4. Attracting the Best Talent
The best talent expects companies to adopt inclusive hiring practices, so in order to attract the employees you want, you must show candidates that you're dedicated to DEIB. One huge part of this is gender diversity, as people who are transgender and gender nonconforming, as well as their allies, increasingly expect businesses to demonstrate that they’re welcoming to workers of all genders.
Asking candidates for their pronouns and sharing your own right away shows people early in the hiring process that you care about gender equality. In addition, including gender inclusive language in your job descriptions and recruiting website will help you build an employer brand that attracts top talent to your company.
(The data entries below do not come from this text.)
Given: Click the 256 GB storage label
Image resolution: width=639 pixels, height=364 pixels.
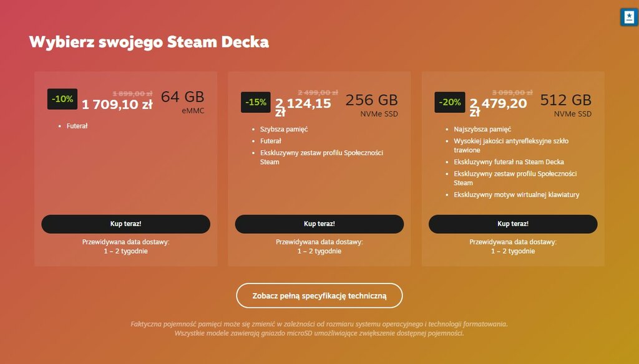Looking at the screenshot, I should click(371, 100).
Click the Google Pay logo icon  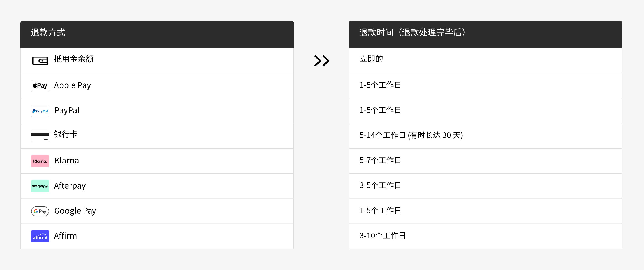click(40, 211)
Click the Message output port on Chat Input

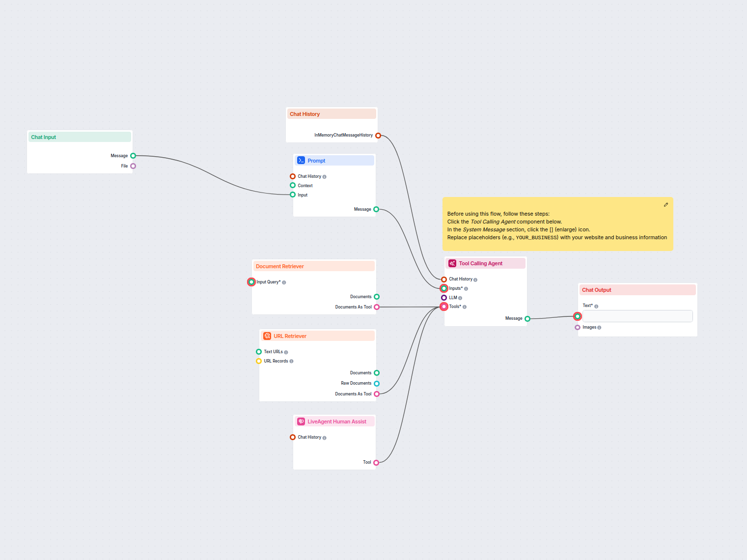pyautogui.click(x=133, y=155)
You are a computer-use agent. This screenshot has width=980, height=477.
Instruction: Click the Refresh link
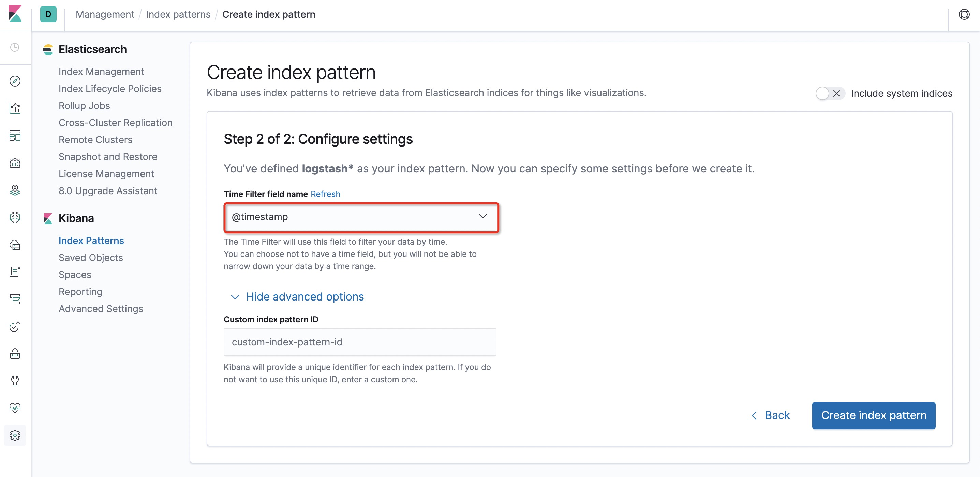pos(325,194)
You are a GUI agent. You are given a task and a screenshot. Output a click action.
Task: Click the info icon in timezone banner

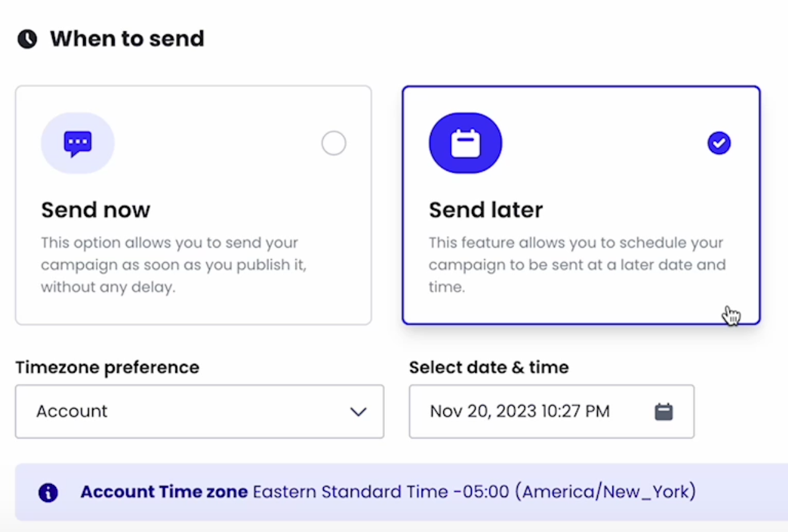click(x=48, y=493)
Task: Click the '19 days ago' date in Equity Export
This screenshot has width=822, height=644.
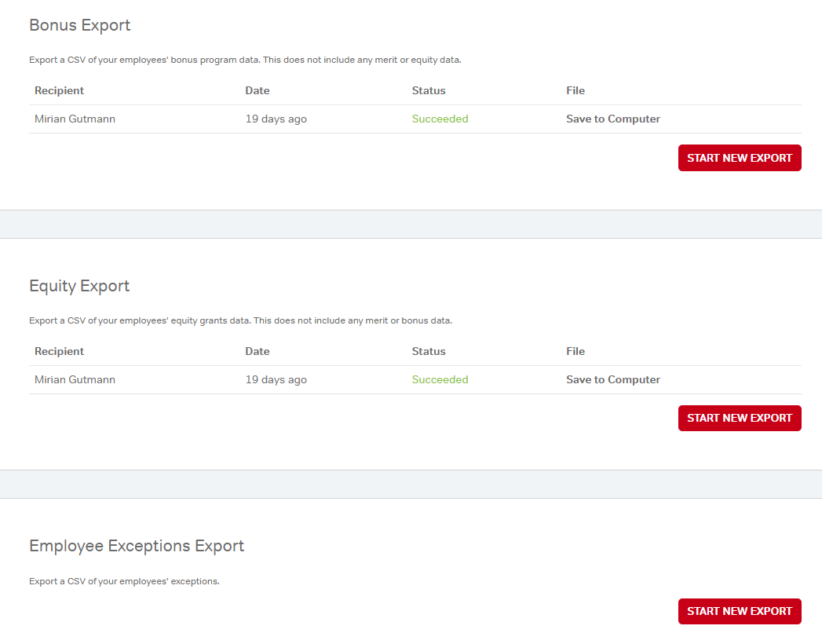Action: pos(276,379)
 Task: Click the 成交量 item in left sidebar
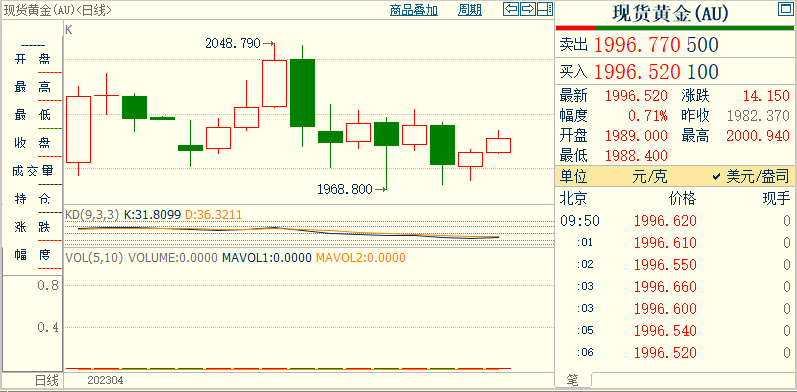[33, 171]
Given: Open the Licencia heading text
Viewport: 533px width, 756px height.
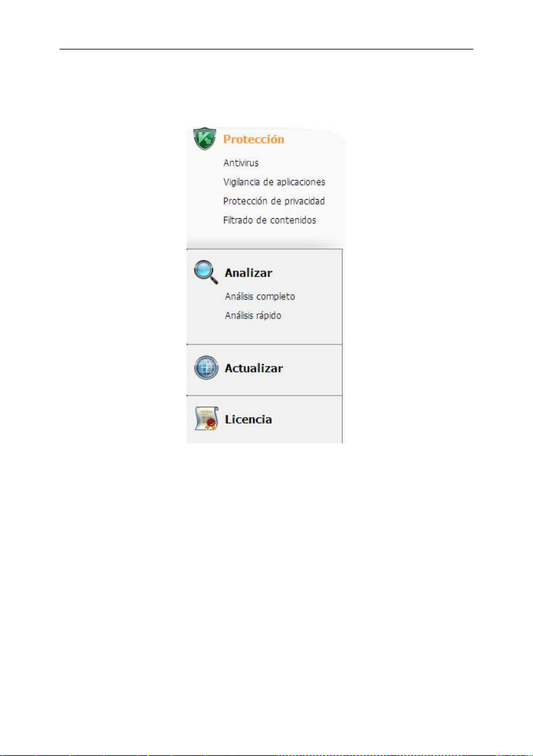Looking at the screenshot, I should [248, 419].
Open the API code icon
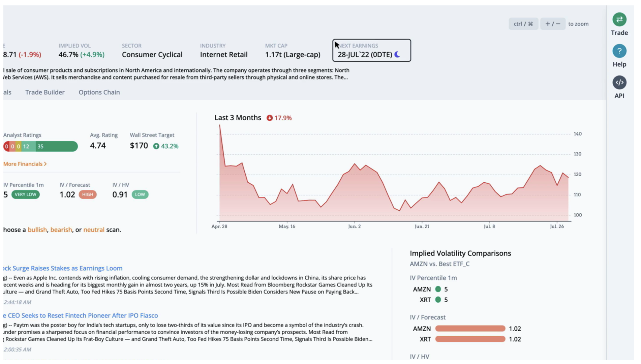Viewport: 641px width, 364px height. (619, 83)
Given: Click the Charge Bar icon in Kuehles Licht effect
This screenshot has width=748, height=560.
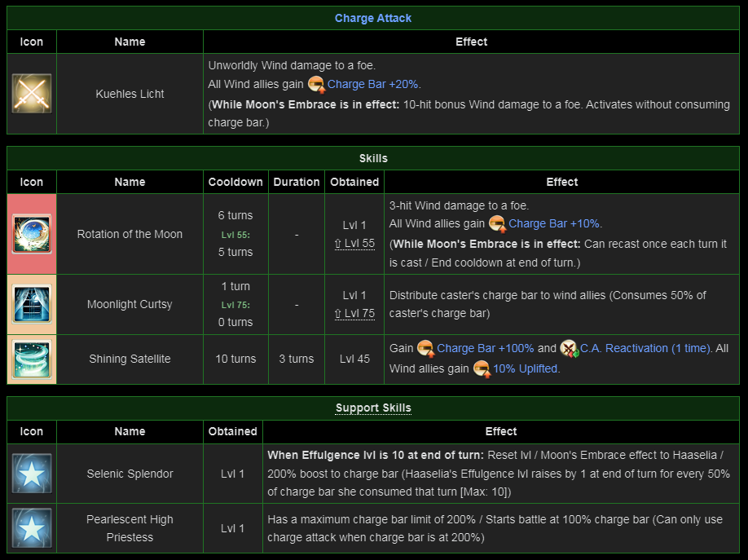Looking at the screenshot, I should [315, 85].
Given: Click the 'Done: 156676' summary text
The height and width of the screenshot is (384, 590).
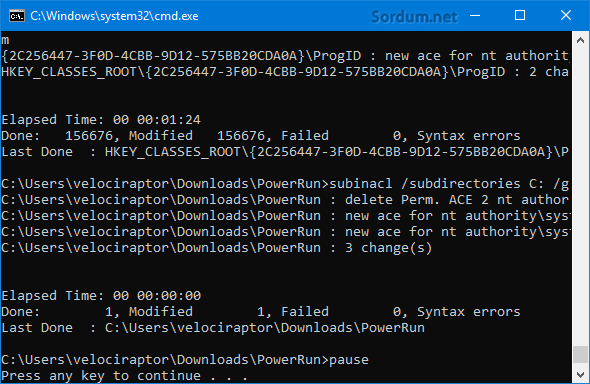Looking at the screenshot, I should coord(57,136).
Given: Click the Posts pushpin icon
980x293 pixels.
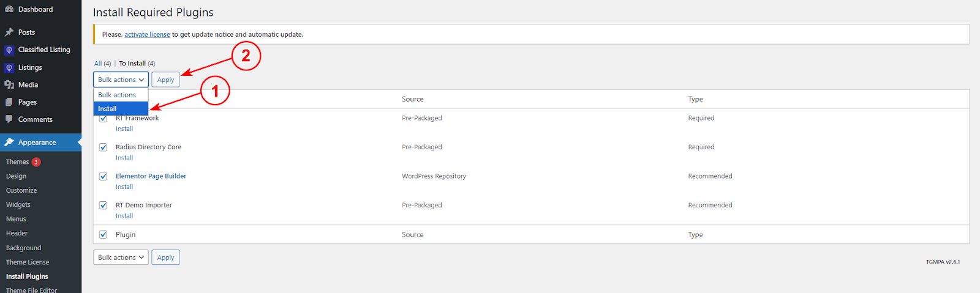Looking at the screenshot, I should point(9,32).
5. Normalizing Pronoun Use
Part of what International Pronouns Day is all about is the normalization of pronoun use so everyone feels included and comfortable being themselves. But you can do this all year round so all employees feel safe enough to bring their whole selves to work. In order to foster this sense of inclusion, be sure to disclose your pronouns when you first introduce yourself to candidates. Ask new employees their pronouns during the onboarding process if you don't know them already. Have everyone in the company include their pronouns in their signatures so it becomes a normal part of communicating at your company. These behaviors help to normalize pronoun use so no one is singled out for sharing theirs.
International Pronouns Day is a great way to incorporate pronoun use into your hiring process, which will go a long way toward finding the talent you want. These tips can help you boost your inclusive hiring by making candidates and employees alike feel more comfortable sharing their pronouns at work.